**Given request:** Print the records below verbatim, from the line containing "Click the home icon in the breadcrumb bar" through the line containing "should pyautogui.click(x=770, y=430).", inclusive.

**Dataset entries:**
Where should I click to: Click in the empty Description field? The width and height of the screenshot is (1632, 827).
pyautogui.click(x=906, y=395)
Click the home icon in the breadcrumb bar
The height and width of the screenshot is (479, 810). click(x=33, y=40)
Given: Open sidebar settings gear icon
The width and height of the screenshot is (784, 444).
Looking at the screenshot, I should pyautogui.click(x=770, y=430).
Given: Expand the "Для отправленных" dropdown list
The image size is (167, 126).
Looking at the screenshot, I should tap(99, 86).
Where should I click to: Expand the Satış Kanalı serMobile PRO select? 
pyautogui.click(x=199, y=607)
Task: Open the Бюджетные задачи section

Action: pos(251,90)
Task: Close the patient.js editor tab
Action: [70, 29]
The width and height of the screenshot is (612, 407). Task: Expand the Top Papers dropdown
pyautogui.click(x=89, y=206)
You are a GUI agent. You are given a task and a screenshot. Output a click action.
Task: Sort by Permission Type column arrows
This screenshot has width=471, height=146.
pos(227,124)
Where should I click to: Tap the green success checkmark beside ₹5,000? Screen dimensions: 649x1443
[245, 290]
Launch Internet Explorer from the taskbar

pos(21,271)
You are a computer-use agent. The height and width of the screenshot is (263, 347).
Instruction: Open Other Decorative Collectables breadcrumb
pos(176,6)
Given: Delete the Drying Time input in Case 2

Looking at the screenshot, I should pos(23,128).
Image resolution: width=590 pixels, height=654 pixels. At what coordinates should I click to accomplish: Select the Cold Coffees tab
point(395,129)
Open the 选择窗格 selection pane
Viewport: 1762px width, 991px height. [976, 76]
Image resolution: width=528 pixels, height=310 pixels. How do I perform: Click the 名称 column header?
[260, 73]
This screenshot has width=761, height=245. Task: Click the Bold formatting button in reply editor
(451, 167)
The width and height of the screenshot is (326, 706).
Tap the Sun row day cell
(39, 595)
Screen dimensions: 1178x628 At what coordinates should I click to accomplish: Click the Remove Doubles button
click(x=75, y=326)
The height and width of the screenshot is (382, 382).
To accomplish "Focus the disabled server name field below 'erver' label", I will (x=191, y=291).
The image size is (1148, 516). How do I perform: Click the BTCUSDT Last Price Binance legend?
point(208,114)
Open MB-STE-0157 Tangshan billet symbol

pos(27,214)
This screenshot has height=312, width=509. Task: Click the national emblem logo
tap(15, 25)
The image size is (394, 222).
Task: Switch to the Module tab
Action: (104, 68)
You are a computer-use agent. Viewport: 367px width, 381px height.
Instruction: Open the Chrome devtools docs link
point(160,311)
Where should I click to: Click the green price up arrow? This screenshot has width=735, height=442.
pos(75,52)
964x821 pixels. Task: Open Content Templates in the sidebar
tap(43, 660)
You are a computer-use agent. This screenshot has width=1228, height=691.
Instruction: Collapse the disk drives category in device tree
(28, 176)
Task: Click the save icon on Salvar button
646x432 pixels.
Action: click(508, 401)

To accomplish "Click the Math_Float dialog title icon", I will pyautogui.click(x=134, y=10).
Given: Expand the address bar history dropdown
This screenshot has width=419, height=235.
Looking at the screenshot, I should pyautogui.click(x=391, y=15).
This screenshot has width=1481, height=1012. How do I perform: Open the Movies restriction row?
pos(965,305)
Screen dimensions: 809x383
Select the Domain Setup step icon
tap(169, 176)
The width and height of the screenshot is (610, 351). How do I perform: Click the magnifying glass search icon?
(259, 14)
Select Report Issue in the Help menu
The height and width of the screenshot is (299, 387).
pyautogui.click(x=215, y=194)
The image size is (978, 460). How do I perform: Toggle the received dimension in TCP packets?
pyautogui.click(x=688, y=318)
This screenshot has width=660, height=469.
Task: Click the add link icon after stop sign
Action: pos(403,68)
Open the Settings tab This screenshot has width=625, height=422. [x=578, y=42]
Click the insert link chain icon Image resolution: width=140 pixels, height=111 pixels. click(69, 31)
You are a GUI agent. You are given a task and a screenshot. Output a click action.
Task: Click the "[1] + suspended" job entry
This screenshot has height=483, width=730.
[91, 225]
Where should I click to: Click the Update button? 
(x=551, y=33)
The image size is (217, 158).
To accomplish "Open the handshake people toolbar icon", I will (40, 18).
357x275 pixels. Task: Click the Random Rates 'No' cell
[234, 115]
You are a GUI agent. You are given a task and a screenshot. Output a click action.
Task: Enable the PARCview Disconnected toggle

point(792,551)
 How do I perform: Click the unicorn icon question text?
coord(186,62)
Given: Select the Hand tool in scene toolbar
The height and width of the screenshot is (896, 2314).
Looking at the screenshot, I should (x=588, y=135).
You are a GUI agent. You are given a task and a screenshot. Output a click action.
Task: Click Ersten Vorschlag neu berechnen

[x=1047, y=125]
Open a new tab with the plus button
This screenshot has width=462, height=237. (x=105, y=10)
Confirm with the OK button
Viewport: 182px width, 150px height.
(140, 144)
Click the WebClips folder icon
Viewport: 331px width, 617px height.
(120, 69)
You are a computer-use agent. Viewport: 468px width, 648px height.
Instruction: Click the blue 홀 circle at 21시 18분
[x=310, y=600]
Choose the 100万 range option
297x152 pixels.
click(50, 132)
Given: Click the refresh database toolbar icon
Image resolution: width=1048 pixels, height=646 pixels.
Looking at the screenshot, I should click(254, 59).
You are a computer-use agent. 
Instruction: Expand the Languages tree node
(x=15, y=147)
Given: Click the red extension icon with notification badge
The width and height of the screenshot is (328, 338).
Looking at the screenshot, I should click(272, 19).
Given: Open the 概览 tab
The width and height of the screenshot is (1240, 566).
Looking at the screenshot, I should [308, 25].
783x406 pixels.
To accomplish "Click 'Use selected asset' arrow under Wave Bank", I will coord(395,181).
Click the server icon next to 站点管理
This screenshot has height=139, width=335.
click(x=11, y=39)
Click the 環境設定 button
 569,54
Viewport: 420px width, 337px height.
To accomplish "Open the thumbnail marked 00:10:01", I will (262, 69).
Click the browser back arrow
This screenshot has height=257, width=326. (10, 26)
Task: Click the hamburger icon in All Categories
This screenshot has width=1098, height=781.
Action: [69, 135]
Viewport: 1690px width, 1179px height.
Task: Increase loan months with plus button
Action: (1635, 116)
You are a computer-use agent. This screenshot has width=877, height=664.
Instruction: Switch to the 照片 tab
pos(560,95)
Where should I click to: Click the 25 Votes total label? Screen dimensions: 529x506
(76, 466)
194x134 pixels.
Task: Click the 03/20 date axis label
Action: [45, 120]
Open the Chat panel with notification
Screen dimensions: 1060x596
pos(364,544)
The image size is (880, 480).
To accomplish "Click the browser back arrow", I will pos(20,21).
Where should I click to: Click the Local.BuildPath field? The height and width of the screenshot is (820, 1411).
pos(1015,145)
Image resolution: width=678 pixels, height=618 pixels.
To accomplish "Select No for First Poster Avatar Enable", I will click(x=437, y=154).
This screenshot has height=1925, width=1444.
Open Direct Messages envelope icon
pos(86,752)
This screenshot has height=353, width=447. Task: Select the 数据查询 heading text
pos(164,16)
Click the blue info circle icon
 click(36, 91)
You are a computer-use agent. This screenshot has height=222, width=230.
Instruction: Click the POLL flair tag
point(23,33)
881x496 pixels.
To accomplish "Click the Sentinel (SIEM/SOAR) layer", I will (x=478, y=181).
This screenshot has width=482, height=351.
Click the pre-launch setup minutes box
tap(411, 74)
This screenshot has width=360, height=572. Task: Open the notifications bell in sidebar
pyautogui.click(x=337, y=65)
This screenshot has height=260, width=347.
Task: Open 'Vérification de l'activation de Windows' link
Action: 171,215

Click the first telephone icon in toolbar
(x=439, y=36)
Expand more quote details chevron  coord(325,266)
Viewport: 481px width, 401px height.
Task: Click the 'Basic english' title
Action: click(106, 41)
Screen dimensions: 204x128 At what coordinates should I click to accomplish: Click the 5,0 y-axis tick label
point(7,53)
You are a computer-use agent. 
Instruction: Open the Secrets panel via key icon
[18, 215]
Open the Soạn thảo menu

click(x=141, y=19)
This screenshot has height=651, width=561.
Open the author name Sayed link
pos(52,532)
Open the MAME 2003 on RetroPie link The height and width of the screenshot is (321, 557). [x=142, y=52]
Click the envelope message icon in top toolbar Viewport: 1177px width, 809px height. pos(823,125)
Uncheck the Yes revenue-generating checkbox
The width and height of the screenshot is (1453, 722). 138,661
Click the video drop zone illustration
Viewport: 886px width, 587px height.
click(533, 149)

**Exercise output:**
Click the home icon in the breadcrumb bar
The height and width of the screenshot is (479, 810). click(x=33, y=40)
Given: Open sidebar settings gear icon
The width and height of the screenshot is (784, 444).
Looking at the screenshot, I should pyautogui.click(x=770, y=430).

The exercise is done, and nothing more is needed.